It is natural to ask the question: on whose side should the reader's sympathy be, or who was right: the family members or "people of long will"? This question lies more in the sphere of emotions than in the field of scientific analysis. However, emotions and rational analysis are so intertwined with each other that separating them would be artificial and futile.
Of course, the question should be formulated somewhat differently: not who is right or sympathetic, but who could provide the Mongolian ethnic group with the possibility of existence and development? Who could organize defense against the extermination campaigns of the Jurchens and preserve the legacy of their ancestors - loyalty to their neighbors, the sanctity of the hearth, the inviolability of the oaths pronounced and respect for customs that replaced the Mongols laws? It would seem that the champions of customary law and the laws of hospitality should have been not homeless vagabonds with a "long will", but relatives associated with traditions and native lands, conservatives according to the accepted principle. But let's see how these decent people behaved during the decades of their undivided domination.
115. OBLIVION OF ANCIENT CUSTOMS
Although in 1147 the Mongols victoriously ended the war with the Jurchens and concluded an honorable, profitable and desirable peace, there was unrest in the Great Steppe. The world was fragile. Being shamanists, not Mithraists, the Jurchens did not keep their oaths. And even worse, they corrupted their Tatar neighbors. These latter used their prestige of the steppe people in order to receive a bribe from the Altan Khan of the empire for the most heinous crimes, mainly treachery.
The eldest son of Khabul-hagan, Okin-Barha, resembled a girl in beauty and grace.[25] People were amazed by his round, open face with a full chin[26]. He had a married son, but Okin-Barkha did not see his grandson, Sachen-beki. Okin-Barkha was waylaid by the Tatars and handed over to Altan Khan, i.e. the Jurchen monarch Khol. The unfortunate prince was nailed with iron nails to a wooden donkey and allowed to die a slow and painful death exposed to the sun. This happened during the lifetime of Khabul-hagan, i.e. before 1147, but then it was no better.
In 1150, the new emperor of Kin, Digunai, ordered an attack on the recalcitrant nomads,[27] despite the peace concluded in 1147. This time, the victim of the betrayal of the Tatar leader Nor-Buyuruk Khan turned out to be the Kerait khan Markuz, i.e.

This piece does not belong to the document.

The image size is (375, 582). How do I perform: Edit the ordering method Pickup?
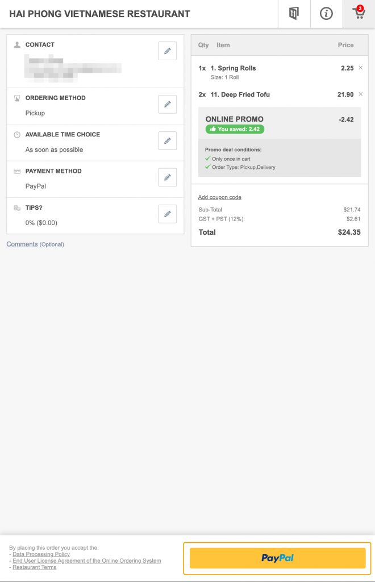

Mark (Nestorian). He was also given out to die, and he died on the same wooden donkey. His widow, the beautiful Kutuktai-herikun ("exciting with her beauty"), found a way, equally treacherous, to kill several Tatar leaders during a feast [28], but this, although it satisfied her feelings, did not change anything.
After the death of Khabul-hagan and the death of Markuz, Khabul's nephew Ambagai-hagan, whom the deceased preferred to his seven sons, became in charge of the Mongol clans. He was also lured to himself by the Tatars [29] with whom the Mongols had peace at that time, sealed by the engagement of the son of Ambagai with the daughter of the leader of the tribe of "white (chagan) Tatars". According to the Mongolian custom, several years should pass between the engagement and the wedding, sometimes even five or six.[30] Over the years, the political situation has changed, which Ambagai did not know about.
While the monster and tyrant Digunai ruled in the Kin Empire, killing his entourage and striving to conquer Southern China, it was relatively calm in the Steppe. But in 1161, Digunai was killed by his entourage, and the new emperor Ulu issued a manifesto, which spoke about the war with the Mongols. [31]. A large punitive campaign was planned against the unsuspecting Mongols, and the Jurchen diplomats attracted the Tatars to their side. It was during these fateful days that Ambagai-hagan went to visit the "white Tatars" to bring a bride with a dowry to his home. His companions were his younger brother Todoen-otchigin and adviser Chintay-noyon. The latter, being an intelligent and prudent man, tried to persuade Ambagai to return, citing unfavorable omens, but he refused to reckon with superstitions and arrived at a feast arranged in his honor.
The leader of the neighboring tribe Bayat-duklat Munka-chauthuri invited Todoen-otchigin together with his adviser and also treated him to glory. Ten days later, in the midst of the feast, a messenger from the Tatars arrived and reported that Ambagai had been captured, the Tatars asked to deliver Todoen, and to march on the Mongols themselves.
However, the duclats did not betray the guest. Munka, on the advice of his elders, gave him a horse and recommended that he not delay on the way. Todoen escaped, but the Tatars plundered the Duklatov camp.[32]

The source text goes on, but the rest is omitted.